Neither is the third proposition advanced by petitioner as a ground for a rehearing, viz.: that in reliance upon the stipulation he refrained from taking and producing evidence upon this question, sustained by the record. As already stated, it is agreed that the question as to the plaintiff's liability upon the $500 note was in issue under the pleadings. The record shows that the stipulation in question was not made until after the trial of the case was entered upon. It is not possible, therefore, that the defendant was prevented or induced to refrain from taking testimony by this stipulation, for the very ample reason that it was not made until after the trial commenced.
We may say in conclusion that we do not agree with counsel that "both morally and equitably Brooks ought to recover and Prescott ought to pay." Our duty is of course confined to determining the question of the plaintiff's legal liability, but in this case, in our opinion, the plaintiff's legal liability corresponds with the equities of the case. The defendant now has judgment for the full amount of his $880 note, and that represents the entire sum received by plaintiff from McLaughlin upon both notes. Pending this action to determine the amount of plaintiff's debt, and with full knowledge of the facts, defendant purchased the $500 note, and this after alleging in his answer that it had been paid in the manner and form as found by the trial court, and by the majority of this court, to-wit: by the subsequent giving of the $880 note and mortgage. He purchased it at his peril. Under these circumstances it is not inequitable, we think, that a court of justice should deny him a recovery upon a note which he had thus solemnly averred was paid.
No other grounds than those referred to are advanced. The petition, therefore, will be denied.
MORGAN, J. concurs.
In this case I am compelled to dissent from the views of the majority of the court upon the question of whether the note of Helen M. Andrews has ever been paid. The court holds that it has. I think it clearly appears from the record that it has not.
In support of my views I call attention first to certain allegations of the complaint.

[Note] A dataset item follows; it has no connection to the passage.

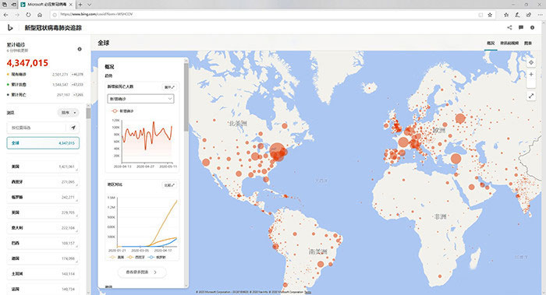Viewport: 546px width, 295px height.
Task: Click the view more charts button
Action: pos(142,272)
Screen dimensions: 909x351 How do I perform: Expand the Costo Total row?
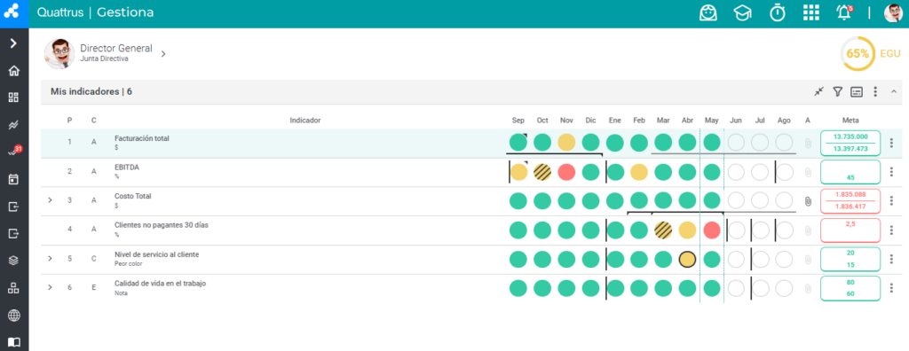[50, 200]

After setting out that the last note and mortgage were given upon an agreement made with McLaughlin that the first note and mortgage should be paid by the latter, the complaint, in paragraph numbered seven, proceeds as follows: "That said S.W. McLaughlin failed to pay the consideration agreed to be paid by him to said plaintiff for the execution and delivery of the last described note and mortgage, in this, that he failed to pay the said prior mortgage debt of five hundred dollars, or secure the release and cancellation of the said prior five hundred dollar mortgage on said lands securing said debt, and said McLaughlin concealed from said plaintiff this fact that he had not done this, and plaintiff remained ignorant of this failure until on or about the _________ day of _________ A.D. 1897, when he was called upon, through a letter sent by mail, to pay said prior mortgage and note of five hundred dollars with interest, when he learned for the first time there was then due, and is yet due and payable thereon, the sum of five hundred dollars with 12 per cent interest thereon per annum from December 1st, 1892." The prayer of the complaint reads: "Plaintiff prays that the court may take an accounting of the matters hereinbefore described, and determine the exact amount due said defendant, Helen M. Andrews, and direct this to be deducted from the amount which would otherwise be due to said defendant Brooks, and from such computation decree the amount to be due to said defendant Brooks; and permit said plaintiff to pay said amounts so to be found due into this court, and to have a decree from this court that on this being done said two mortgages shall, by its decree, be canceled and annulled, and that plaintiff may have such further and other relief in the premises as he is entitled to receive." The defendant Brooks, by his answer to the complaint, expressly alleged that the first note was paid at the time the second note was given. Plaintiff replied and denied such allegation.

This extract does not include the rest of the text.